→ **Goal of the exercise**: Report every line of the records below that contains the word "agent", copying each such line in full.

→ **Material provided**:
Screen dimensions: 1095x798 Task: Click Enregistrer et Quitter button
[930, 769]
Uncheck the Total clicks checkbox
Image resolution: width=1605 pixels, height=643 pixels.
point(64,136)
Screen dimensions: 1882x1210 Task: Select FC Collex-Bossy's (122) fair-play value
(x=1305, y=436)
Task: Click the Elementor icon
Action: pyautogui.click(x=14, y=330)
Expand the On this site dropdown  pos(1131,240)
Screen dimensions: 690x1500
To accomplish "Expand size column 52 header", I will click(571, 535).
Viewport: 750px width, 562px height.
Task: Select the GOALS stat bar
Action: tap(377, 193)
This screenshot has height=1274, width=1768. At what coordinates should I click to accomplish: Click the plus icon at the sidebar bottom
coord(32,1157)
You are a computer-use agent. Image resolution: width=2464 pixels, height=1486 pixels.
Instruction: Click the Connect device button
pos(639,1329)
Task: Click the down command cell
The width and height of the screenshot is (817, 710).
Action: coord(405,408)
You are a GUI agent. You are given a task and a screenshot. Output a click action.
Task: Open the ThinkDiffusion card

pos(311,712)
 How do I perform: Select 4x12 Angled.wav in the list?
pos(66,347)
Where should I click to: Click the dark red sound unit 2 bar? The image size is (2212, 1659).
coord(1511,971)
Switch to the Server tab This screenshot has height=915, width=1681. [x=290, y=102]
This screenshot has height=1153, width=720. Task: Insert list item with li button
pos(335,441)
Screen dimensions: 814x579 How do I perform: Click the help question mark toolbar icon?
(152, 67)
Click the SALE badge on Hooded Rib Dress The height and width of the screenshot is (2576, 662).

→ **Solution for this task**:
You are a computer-use agent. Image resolution: width=2464 pixels, height=1486 pixels.
You are a GUI agent. You are given a task and a screenshot. Output a click action.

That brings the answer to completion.